Reproduce the rows from the line containing "The height and width of the screenshot is (996, 1770)." through the end of the rows, leaving out the pictures.

Stored data rows:
================================

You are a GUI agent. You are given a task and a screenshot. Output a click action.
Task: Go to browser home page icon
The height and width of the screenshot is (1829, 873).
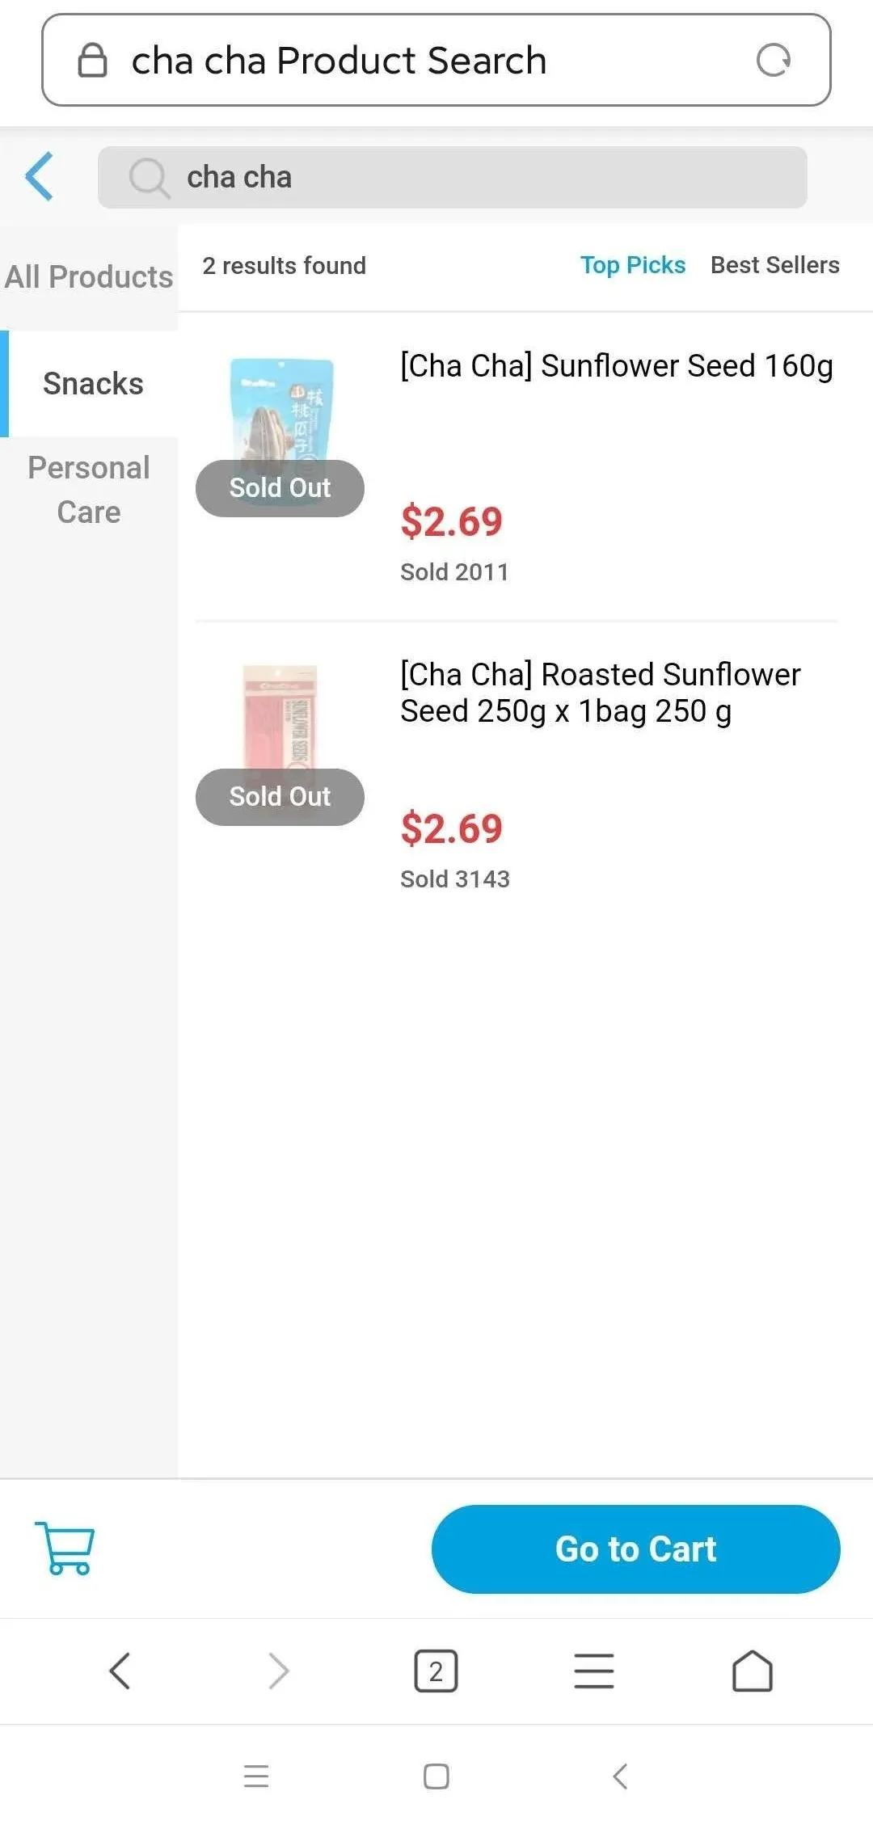coord(752,1671)
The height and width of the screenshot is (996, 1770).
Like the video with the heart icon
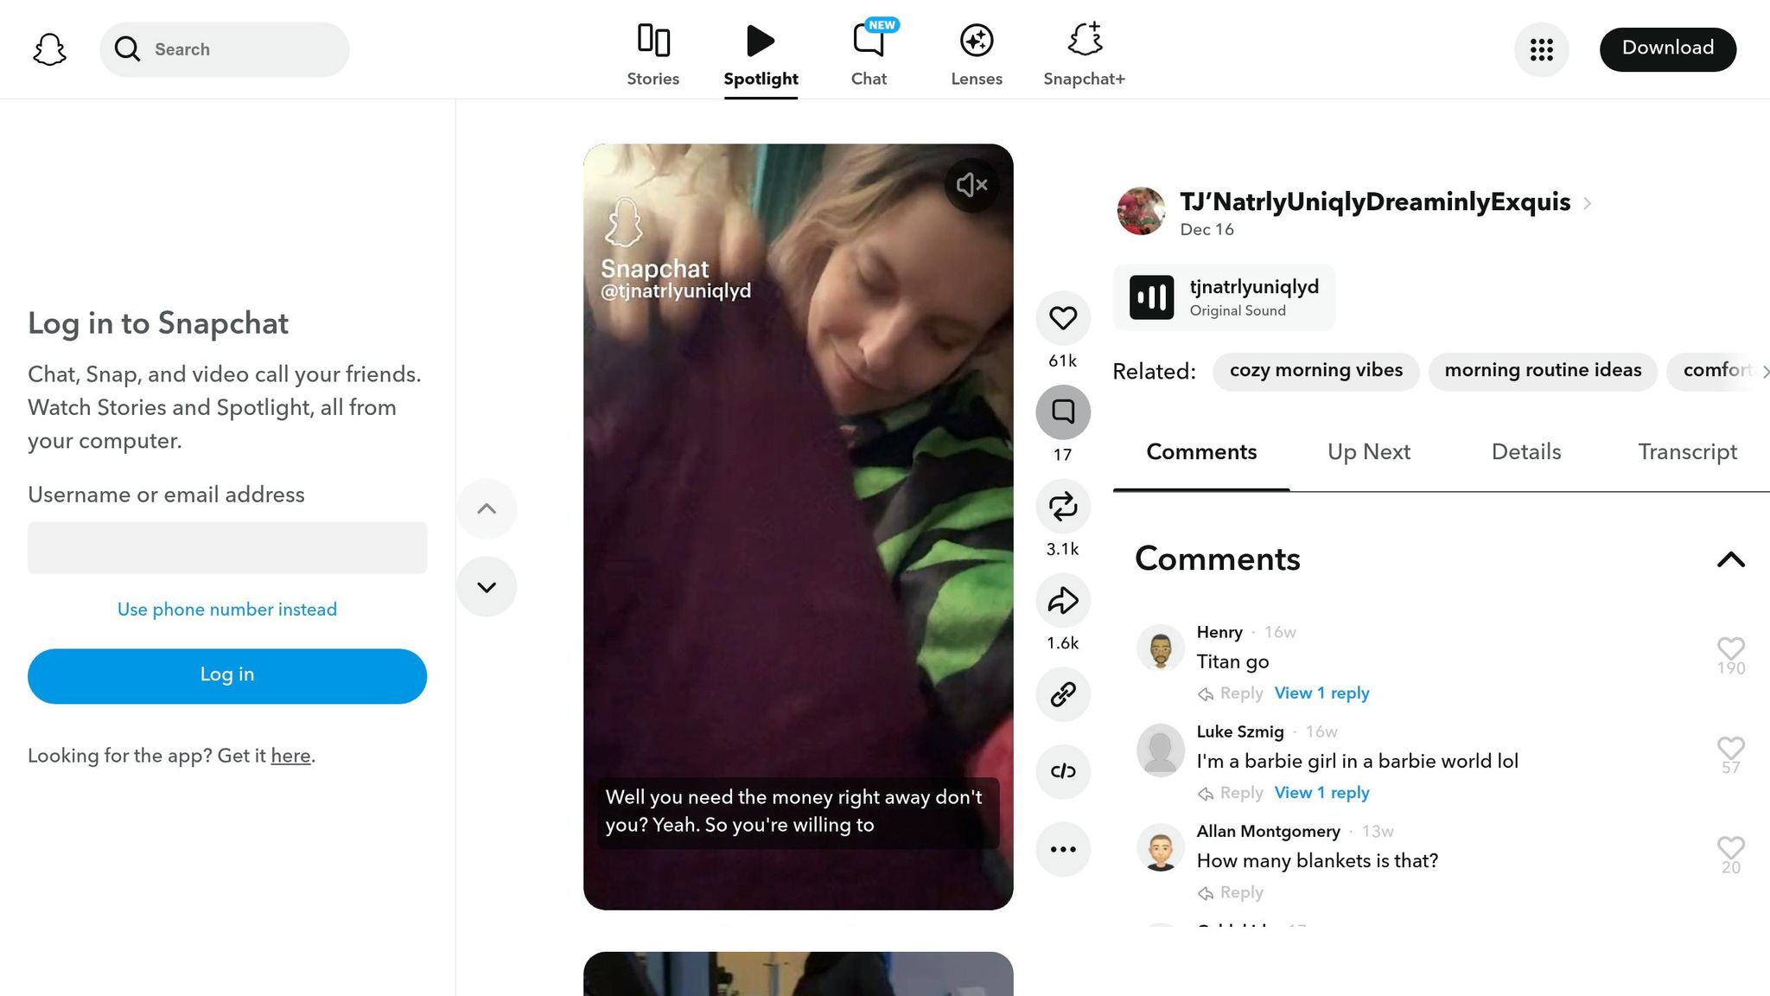click(x=1062, y=318)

================================

» Answer to the problem
The height and width of the screenshot is (996, 1770).
Like the video with the heart icon
click(x=1062, y=318)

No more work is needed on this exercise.